TASK:
What lines below hold the string "will"? Copy them all.

Collected data entries:
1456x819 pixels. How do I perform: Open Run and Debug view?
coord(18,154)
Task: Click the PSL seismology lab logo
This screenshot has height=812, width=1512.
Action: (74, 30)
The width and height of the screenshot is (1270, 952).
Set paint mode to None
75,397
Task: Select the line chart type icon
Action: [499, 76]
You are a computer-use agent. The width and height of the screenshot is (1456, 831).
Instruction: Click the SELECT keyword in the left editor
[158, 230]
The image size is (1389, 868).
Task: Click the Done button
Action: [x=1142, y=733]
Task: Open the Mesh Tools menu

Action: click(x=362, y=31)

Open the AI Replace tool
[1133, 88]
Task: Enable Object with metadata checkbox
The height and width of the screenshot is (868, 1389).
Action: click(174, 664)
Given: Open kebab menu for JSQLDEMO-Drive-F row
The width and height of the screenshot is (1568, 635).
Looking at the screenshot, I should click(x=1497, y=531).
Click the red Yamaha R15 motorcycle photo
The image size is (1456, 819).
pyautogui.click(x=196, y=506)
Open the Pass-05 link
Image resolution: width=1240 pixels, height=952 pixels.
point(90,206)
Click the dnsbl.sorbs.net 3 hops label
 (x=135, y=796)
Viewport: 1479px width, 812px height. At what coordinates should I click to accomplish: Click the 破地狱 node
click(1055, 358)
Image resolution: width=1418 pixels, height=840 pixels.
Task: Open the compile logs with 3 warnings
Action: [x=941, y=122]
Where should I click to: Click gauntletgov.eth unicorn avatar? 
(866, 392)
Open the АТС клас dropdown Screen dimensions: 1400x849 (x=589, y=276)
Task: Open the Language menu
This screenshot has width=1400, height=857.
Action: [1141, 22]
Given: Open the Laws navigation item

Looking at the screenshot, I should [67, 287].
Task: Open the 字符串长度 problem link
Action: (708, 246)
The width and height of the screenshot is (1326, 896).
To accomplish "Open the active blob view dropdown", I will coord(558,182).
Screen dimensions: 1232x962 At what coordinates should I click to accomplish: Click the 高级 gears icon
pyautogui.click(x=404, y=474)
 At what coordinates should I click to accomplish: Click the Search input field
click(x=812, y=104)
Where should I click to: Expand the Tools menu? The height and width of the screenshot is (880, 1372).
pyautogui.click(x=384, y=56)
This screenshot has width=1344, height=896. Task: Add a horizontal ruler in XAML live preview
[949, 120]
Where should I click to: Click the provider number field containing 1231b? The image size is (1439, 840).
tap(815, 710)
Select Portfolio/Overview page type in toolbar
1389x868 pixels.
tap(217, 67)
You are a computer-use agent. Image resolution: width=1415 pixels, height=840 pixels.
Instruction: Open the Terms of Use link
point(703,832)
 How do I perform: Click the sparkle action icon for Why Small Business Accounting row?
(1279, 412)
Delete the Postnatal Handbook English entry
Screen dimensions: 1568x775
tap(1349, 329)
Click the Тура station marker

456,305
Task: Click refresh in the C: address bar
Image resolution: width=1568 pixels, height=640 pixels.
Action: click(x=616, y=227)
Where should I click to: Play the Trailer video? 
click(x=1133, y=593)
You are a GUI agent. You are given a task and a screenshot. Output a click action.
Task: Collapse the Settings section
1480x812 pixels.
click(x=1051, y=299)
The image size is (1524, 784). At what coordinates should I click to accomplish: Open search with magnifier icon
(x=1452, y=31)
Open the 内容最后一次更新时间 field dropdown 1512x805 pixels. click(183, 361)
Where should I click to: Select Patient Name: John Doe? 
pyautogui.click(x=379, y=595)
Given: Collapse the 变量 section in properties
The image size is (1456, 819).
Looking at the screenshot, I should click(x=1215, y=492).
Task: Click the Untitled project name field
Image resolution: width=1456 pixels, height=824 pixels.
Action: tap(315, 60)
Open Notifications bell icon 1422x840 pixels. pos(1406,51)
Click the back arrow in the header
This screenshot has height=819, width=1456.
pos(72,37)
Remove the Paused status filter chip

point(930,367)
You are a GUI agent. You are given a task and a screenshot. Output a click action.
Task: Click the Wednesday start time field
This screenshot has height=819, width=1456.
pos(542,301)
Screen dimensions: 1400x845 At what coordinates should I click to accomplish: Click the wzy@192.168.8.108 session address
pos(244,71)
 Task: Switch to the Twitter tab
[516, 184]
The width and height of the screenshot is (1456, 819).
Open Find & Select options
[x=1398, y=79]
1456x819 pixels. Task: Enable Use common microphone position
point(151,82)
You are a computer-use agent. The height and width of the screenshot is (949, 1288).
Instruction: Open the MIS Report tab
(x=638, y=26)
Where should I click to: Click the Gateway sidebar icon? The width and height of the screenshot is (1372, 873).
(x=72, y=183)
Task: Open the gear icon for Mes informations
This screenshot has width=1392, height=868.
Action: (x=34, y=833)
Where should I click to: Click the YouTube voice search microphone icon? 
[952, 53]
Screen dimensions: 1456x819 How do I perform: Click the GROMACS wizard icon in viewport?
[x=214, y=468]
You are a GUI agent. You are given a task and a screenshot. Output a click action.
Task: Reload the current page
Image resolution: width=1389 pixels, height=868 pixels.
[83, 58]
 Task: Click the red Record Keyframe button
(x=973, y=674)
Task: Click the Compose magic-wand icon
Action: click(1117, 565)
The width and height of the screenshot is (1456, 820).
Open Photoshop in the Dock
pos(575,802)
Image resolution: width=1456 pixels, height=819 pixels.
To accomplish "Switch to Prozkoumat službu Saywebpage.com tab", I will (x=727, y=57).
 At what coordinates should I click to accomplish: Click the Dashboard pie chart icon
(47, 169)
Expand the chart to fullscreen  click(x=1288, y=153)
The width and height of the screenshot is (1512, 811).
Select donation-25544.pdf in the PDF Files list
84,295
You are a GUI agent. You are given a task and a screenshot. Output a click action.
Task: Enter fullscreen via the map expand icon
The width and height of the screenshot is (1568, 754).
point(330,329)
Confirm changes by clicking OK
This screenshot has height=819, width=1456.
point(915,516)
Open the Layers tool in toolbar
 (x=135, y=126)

TASK OUTPUT:
To accomplish "Open the active blob view dropdown", I will coord(558,182).
To accomplish "Switch to Prozkoumat službu Saywebpage.com tab", I will (x=727, y=57).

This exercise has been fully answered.